The decline in lending rates on savings and high borrowing rates benefits the banks in terms of high spread. Achakzai said that savings are the backbone of investment viz, higher savings lead to higher investment and higher growth in an economy provided the other macroeconomic variables are conducive and a developed financial system exists in the economy.
He underlined the need for declining policy rate in Pakistan, which is very high compared with the regional economies like policy rate in India is 5.15 percent, China 4.35 percent, Sri Lanka 8 percent, Malaysia 3 percent, Thailand 1.25 percent, Indonesia 6.5 percent, etc.

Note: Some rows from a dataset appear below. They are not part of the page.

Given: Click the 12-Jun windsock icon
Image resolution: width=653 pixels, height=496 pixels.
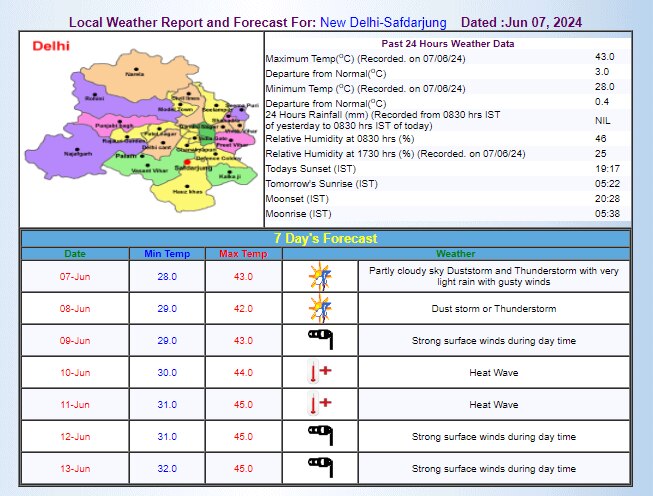Looking at the screenshot, I should point(320,436).
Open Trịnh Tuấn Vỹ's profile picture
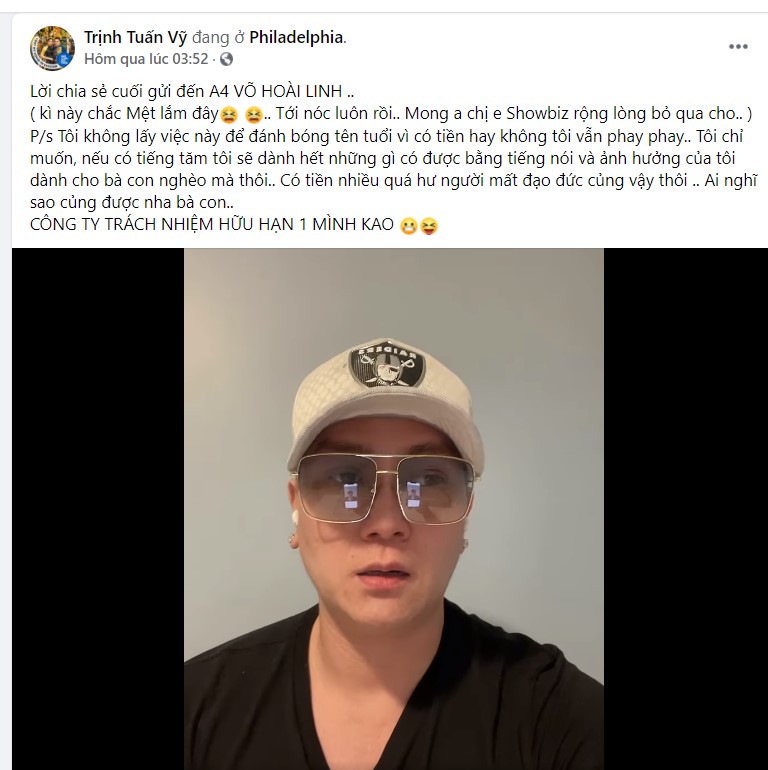768x770 pixels. tap(52, 48)
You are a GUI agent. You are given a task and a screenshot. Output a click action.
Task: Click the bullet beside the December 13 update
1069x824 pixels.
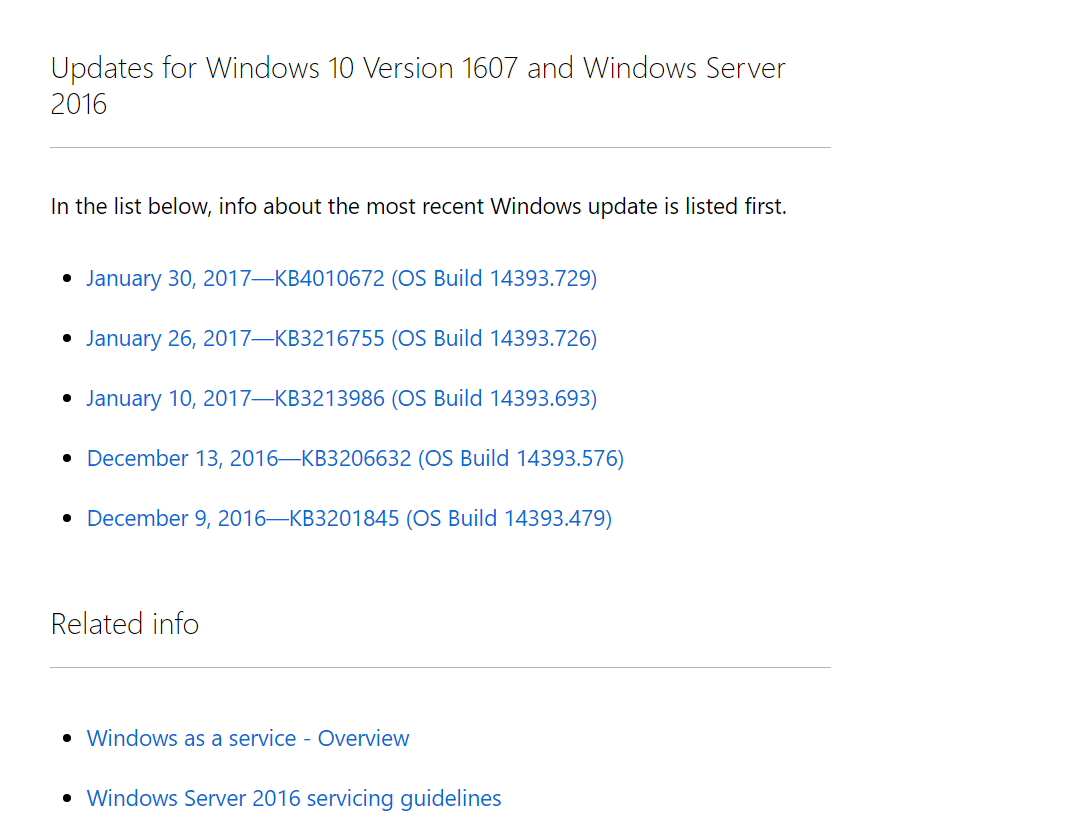point(67,458)
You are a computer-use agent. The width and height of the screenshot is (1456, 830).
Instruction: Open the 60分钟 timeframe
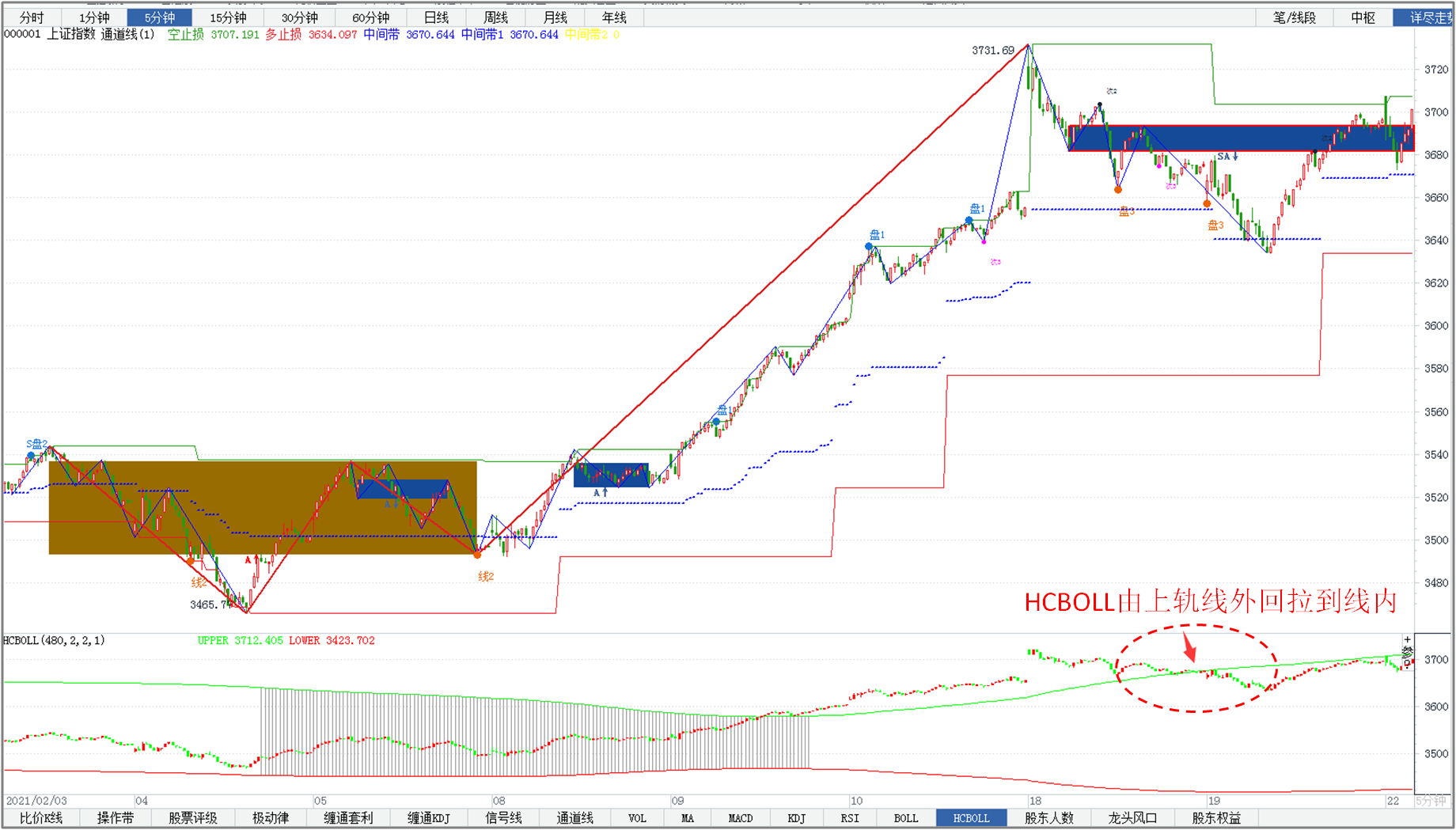[370, 17]
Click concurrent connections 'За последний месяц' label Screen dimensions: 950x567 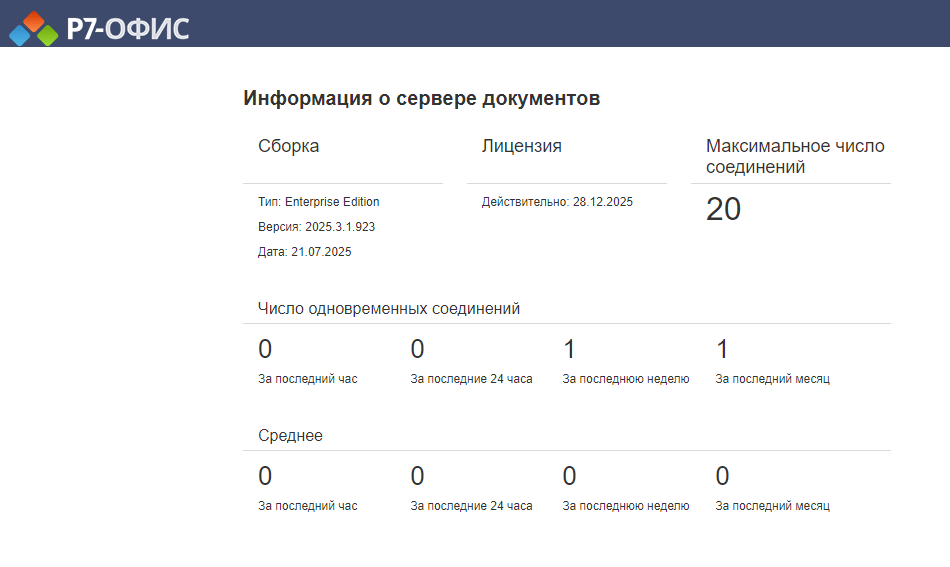pos(772,379)
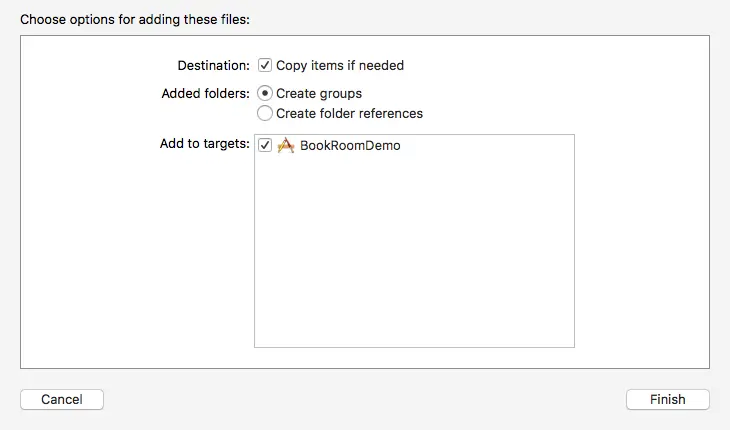The width and height of the screenshot is (730, 430).
Task: Uncheck the BookRoomDemo target checkbox
Action: (265, 145)
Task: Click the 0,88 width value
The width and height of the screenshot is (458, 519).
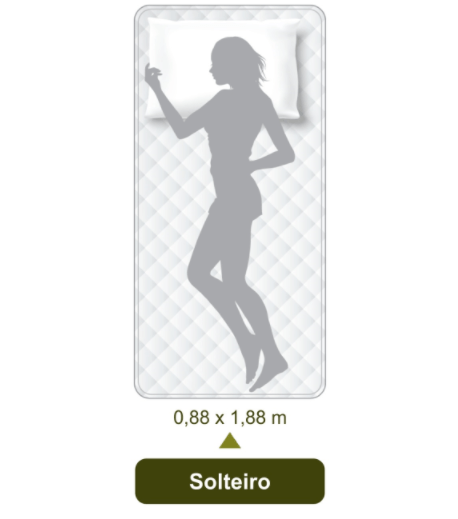Action: point(191,417)
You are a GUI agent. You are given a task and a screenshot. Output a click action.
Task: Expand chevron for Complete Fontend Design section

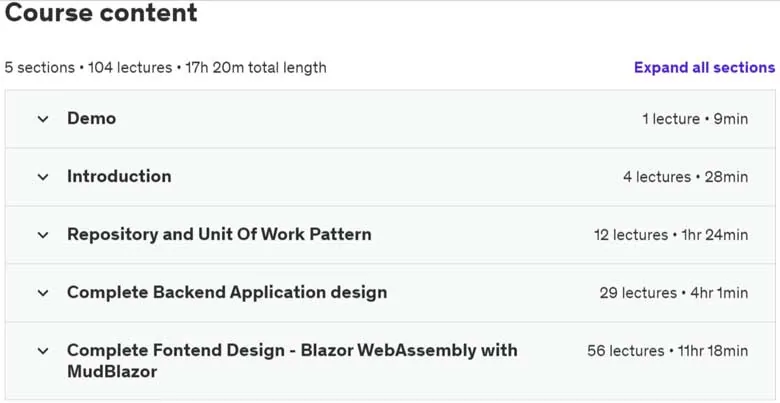pos(43,351)
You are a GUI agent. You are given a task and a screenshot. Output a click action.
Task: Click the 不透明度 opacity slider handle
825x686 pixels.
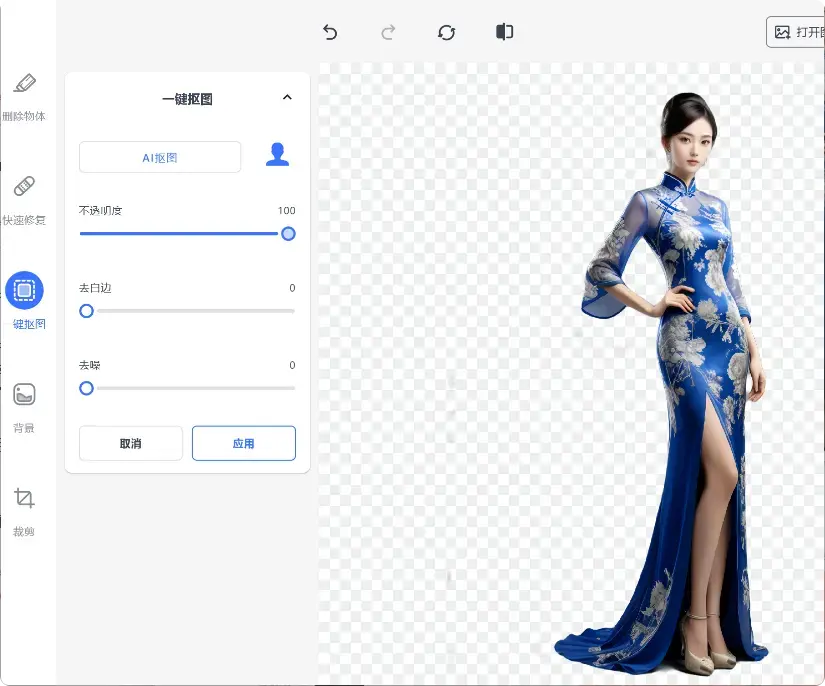point(288,234)
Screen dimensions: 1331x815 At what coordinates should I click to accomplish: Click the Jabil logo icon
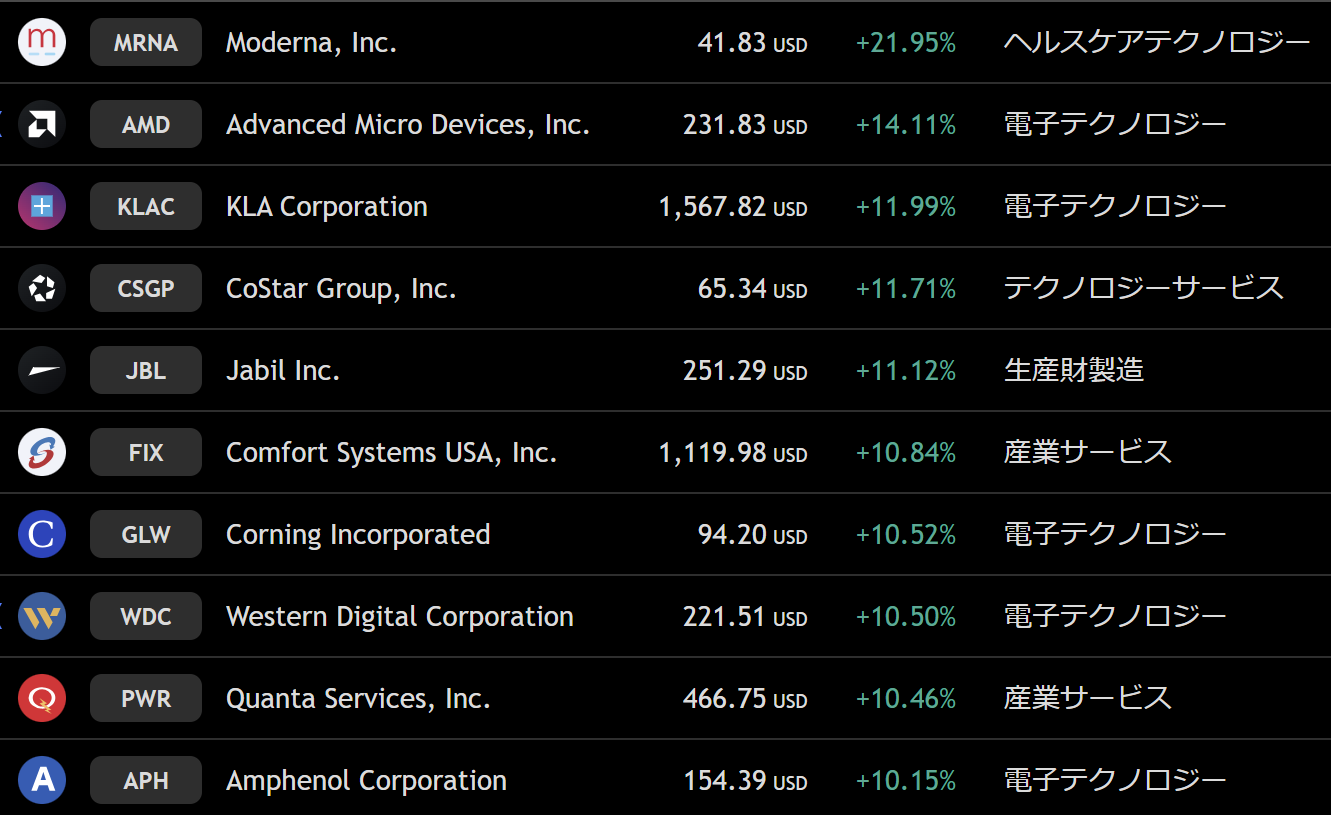(x=42, y=371)
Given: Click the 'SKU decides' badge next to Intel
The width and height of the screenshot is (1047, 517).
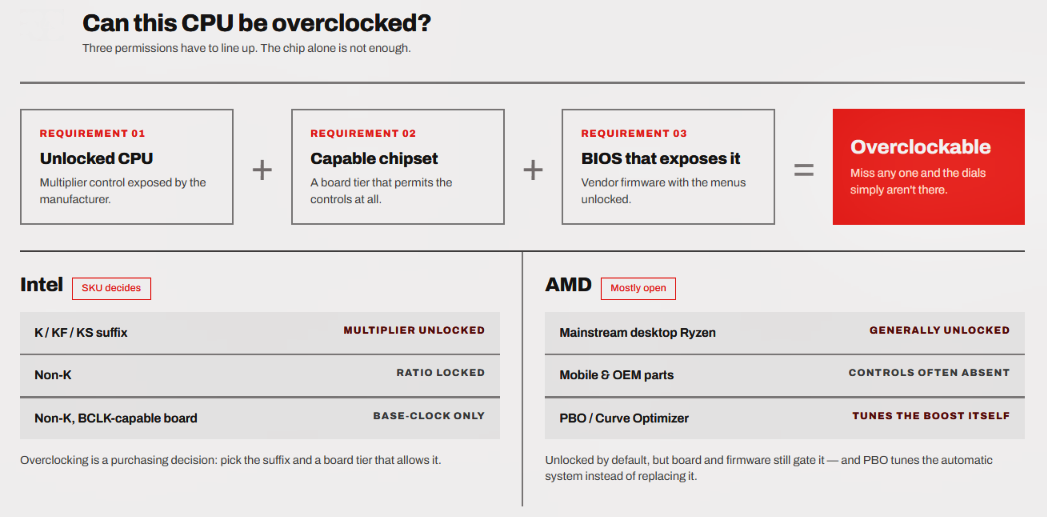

The SBP kept the high interest rate due to inflationary outlook, while in Pakistan, inflation is cost push that cannot be controlled through contractionary monetary policy, he said.
He urged the central bank to lower the policy rate to increase the demand for the private sector credit, which will ultimately help in industrialisation and increase in economic growth rate.
The FPCCI president appreciated the efforts of the government for eliminating the current account deficit and zero borrowing from the central bank, which indicates availability of credit for new investments.
As the business environment has improved in Pakistan, now there is a need to promote new investment in real sector and SMEs, which will help create economic stability and development in the country, he added.